### WORK ITEM
Beginning with the opening line, restate the following material exactly, up through the line that contains "Dati finanziari ( 2 ) (1243, 434)".

══ EXERCISE MATERIAL ══

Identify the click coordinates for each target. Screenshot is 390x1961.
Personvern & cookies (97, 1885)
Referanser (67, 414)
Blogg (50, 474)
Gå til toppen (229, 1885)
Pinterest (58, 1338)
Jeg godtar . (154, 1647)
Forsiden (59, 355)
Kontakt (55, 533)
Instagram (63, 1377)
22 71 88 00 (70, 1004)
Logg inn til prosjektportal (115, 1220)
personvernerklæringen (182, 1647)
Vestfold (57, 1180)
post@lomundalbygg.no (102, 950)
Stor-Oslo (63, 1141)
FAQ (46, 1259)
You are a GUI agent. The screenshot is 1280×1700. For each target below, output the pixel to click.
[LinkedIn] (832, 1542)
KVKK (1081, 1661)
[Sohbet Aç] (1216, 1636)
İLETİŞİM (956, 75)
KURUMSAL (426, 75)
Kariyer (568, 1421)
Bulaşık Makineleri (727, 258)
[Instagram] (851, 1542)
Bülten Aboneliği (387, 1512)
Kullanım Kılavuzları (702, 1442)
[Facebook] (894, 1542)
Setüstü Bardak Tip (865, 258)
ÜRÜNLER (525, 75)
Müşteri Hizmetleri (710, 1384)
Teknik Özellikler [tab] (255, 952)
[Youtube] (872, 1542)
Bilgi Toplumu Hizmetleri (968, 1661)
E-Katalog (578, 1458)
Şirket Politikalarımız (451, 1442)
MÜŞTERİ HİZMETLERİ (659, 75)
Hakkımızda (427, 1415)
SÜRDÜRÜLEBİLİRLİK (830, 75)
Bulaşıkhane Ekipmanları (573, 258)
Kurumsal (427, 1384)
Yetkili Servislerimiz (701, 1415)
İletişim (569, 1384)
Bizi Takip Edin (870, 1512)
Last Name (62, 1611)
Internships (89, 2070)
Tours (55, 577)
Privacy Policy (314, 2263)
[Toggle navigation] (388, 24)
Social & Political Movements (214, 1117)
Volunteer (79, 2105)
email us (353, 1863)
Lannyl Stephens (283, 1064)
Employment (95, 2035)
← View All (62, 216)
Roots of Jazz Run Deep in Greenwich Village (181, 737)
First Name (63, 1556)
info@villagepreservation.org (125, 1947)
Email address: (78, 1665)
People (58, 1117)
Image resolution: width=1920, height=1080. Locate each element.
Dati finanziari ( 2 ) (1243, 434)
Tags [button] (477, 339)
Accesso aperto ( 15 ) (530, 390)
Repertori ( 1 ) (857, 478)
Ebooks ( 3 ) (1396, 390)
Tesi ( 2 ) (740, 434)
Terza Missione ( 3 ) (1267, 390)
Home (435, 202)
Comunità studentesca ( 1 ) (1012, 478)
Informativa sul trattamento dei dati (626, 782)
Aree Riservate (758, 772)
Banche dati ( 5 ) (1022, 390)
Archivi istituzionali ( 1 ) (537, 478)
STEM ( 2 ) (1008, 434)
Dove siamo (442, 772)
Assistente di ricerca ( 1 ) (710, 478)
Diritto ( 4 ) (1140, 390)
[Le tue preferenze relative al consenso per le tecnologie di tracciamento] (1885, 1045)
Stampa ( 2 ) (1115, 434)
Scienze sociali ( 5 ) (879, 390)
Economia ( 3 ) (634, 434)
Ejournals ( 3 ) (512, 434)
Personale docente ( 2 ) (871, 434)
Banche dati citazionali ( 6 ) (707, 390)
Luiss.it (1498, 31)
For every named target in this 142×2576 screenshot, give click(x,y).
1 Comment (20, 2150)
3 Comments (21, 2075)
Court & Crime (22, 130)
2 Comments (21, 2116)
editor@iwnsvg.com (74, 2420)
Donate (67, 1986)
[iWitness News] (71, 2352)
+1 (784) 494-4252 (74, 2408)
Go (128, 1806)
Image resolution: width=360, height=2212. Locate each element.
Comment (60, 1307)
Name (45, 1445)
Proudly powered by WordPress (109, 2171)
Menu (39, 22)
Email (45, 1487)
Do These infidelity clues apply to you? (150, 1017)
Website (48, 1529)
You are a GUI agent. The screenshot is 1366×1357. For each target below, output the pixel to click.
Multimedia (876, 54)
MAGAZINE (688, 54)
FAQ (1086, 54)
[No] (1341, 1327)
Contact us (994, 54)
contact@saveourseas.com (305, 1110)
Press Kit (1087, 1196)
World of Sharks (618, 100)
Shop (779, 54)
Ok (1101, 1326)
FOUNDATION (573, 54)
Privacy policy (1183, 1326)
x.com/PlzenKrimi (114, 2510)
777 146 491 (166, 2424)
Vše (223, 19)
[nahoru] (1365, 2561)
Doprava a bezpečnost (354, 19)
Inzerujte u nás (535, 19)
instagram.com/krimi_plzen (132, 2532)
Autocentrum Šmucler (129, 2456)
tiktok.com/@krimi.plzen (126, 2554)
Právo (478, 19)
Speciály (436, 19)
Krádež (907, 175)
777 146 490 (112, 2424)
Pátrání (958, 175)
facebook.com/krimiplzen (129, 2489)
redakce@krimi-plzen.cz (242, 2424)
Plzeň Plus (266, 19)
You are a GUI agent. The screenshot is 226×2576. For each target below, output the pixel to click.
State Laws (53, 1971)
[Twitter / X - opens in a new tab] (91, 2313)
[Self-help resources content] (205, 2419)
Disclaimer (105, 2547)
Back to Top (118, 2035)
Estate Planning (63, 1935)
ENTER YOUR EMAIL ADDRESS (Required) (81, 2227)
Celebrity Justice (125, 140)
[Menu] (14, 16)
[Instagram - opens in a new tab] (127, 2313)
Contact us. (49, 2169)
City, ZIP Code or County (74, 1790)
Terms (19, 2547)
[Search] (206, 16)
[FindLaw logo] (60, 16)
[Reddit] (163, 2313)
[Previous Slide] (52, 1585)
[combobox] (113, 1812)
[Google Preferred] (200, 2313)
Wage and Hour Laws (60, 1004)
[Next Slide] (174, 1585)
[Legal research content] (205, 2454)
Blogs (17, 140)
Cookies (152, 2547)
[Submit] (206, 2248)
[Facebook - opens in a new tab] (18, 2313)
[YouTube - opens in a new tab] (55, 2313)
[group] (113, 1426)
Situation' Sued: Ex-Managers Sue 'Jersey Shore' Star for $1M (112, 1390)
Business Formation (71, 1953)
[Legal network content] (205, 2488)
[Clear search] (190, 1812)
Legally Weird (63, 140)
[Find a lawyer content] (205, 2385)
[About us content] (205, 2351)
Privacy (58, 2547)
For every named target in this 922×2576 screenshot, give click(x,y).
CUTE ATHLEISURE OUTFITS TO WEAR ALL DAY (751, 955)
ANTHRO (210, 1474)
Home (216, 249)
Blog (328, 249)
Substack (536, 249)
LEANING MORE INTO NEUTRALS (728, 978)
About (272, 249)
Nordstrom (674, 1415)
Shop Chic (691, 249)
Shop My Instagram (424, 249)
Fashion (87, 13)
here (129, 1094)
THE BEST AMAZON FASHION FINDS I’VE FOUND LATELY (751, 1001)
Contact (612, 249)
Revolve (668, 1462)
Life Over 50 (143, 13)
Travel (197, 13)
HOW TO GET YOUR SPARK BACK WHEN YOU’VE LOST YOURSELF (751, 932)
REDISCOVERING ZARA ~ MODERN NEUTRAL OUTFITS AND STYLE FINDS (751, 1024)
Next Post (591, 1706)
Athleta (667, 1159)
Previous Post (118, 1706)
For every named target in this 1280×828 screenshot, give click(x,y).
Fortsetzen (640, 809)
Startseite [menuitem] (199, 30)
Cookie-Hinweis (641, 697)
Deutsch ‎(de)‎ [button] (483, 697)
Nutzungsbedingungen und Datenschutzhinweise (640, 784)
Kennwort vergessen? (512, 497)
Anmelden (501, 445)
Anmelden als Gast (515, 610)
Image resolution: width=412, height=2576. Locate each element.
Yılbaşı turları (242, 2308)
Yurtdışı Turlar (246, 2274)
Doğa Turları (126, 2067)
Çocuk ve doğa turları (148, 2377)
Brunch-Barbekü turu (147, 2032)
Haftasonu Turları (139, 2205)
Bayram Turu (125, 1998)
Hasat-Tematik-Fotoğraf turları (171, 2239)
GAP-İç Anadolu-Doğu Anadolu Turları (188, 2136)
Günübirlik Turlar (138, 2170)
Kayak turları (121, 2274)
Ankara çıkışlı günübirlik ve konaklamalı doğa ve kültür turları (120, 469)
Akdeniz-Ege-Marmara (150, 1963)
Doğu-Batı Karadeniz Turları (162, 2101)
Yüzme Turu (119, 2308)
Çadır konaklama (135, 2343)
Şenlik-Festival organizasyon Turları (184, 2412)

═══

### THE COMPLETED TASK
Identify the click coordinates for each target. Screenshot is 390x1961.
Personvern & cookies (97, 1885)
Referanser (67, 414)
Blogg (50, 474)
Gå til toppen (229, 1885)
Pinterest (58, 1338)
Jeg godtar . (154, 1647)
Forsiden (59, 355)
Kontakt (55, 533)
Instagram (63, 1377)
22 71 88 00 (70, 1004)
Logg inn til prosjektportal (115, 1220)
personvernerklæringen (182, 1647)
Vestfold (57, 1180)
post@lomundalbygg.no (102, 950)
Stor-Oslo (63, 1141)
FAQ (46, 1259)
You are a GUI agent. The screenshot is 1280×1700. For each target below, output the pixel to click.
[LinkedIn] (832, 1542)
KVKK (1081, 1661)
[Sohbet Aç] (1216, 1636)
İLETİŞİM (956, 75)
KURUMSAL (426, 75)
Kariyer (568, 1421)
Bulaşık Makineleri (727, 258)
[Instagram] (851, 1542)
Bülten Aboneliği (387, 1512)
Kullanım Kılavuzları (702, 1442)
[Facebook] (894, 1542)
Setüstü Bardak Tip (865, 258)
ÜRÜNLER (525, 75)
Müşteri Hizmetleri (710, 1384)
Teknik Özellikler [tab] (255, 952)
[Youtube] (872, 1542)
Bilgi Toplumu Hizmetleri (968, 1661)
E-Katalog (578, 1458)
Şirket Politikalarımız (451, 1442)
MÜŞTERİ HİZMETLERİ (659, 75)
Hakkımızda (427, 1415)
SÜRDÜRÜLEBİLİRLİK (830, 75)
Bulaşıkhane Ekipmanları (573, 258)
Kurumsal (427, 1384)
Yetkili Servislerimiz (701, 1415)
İletişim (569, 1384)
Bizi Takip Edin (870, 1512)
Last Name (62, 1611)
Internships (89, 2070)
Tours (55, 577)
Privacy Policy (314, 2263)
[Toggle navigation] (388, 24)
Social & Political Movements (214, 1117)
Volunteer (79, 2105)
email us (353, 1863)
Lannyl Stephens (283, 1064)
Employment (95, 2035)
← View All (62, 216)
Roots of Jazz Run Deep in Greenwich Village (181, 737)
First Name (63, 1556)
info@villagepreservation.org (125, 1947)
Email address: (78, 1665)
People (58, 1117)
Image resolution: width=1920, height=1080. Locate each element.
Dati finanziari ( 2 ) (1243, 434)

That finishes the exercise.